The fourth is led by poets such as Aonghas MacNeacail, Meg Bateman, Angus Peter Campbell, Fearghas MacFhionnlaigh, Rody Gorman and Anne Frater.

Throughout this story there is a growing distinction between the “traditional” forms and subjects of Gaelic poems, songs and stories, and those distinctly “modern”. So much traditional work was composed either as songs to be sung or stories to be told, designed for oral performance.

INCREASINGLY, Gaelic work was being written to be read on the page. Unrhymed, open or free verse superseded regular stanza structures although the oral tradition continued alongside the written one.

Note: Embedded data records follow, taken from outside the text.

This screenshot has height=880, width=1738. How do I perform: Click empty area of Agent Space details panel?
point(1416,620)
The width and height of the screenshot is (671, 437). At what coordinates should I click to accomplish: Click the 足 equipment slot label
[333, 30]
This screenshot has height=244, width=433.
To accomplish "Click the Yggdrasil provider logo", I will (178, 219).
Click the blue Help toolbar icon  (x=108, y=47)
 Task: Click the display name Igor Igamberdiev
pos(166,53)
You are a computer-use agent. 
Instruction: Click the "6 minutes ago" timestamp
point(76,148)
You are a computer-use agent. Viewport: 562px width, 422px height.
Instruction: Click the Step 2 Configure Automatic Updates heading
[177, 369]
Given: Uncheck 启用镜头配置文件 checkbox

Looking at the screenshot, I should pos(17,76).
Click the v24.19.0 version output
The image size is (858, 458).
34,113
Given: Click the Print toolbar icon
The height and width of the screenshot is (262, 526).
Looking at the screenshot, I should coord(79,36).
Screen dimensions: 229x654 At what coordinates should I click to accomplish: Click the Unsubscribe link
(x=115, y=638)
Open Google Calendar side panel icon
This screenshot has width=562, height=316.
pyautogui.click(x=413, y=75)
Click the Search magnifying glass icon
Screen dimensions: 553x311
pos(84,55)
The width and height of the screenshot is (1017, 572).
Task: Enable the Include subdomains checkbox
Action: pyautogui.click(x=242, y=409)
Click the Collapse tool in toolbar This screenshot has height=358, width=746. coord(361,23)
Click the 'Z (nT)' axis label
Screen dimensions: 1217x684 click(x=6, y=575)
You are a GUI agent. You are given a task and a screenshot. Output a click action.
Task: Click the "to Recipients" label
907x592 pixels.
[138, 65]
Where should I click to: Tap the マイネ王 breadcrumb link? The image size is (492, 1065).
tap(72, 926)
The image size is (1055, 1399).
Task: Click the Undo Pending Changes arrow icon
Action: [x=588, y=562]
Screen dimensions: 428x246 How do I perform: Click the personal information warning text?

As with the contemporaneity of oral and print-based forms in the 18th and 19th centuries in the works of Burns, Hogg and Scott, in Gaelic there is a difference as well as an overlap. Four decades after the first publication of his poems, Sorley MacLean became eagerly sought to give public readings, at many of which his delivery, including the introductions he gave to each poem, created an immediate atmosphere of intensity, attentiveness and respect for the passion the poems themselves possess.

Public poetry readings brought the written texts into an air where the sounds of the words could be heard. This is a very different practice from the commercial priorities of celebrity festivals.

However modern the subjects (explicit treatment of sexual passion, modern warfare, technological developments, mass media) or however traditional (love, anguish, personal commitment, political liberation from oppression), all poems are made out of language, images, tones and structures. And however different from earlier conventions poems of the 20th century might look on the page, their value remains undiminished.

There’s more than one way to read those poems of Burns and Scott we began with but jingoistic superficial patriotism and reactionary domestic pieties are the wrong priorities when opposition to the absolutes of nuclear threat and the authority of empire is essential, pervasive and urgent. Never more so than now.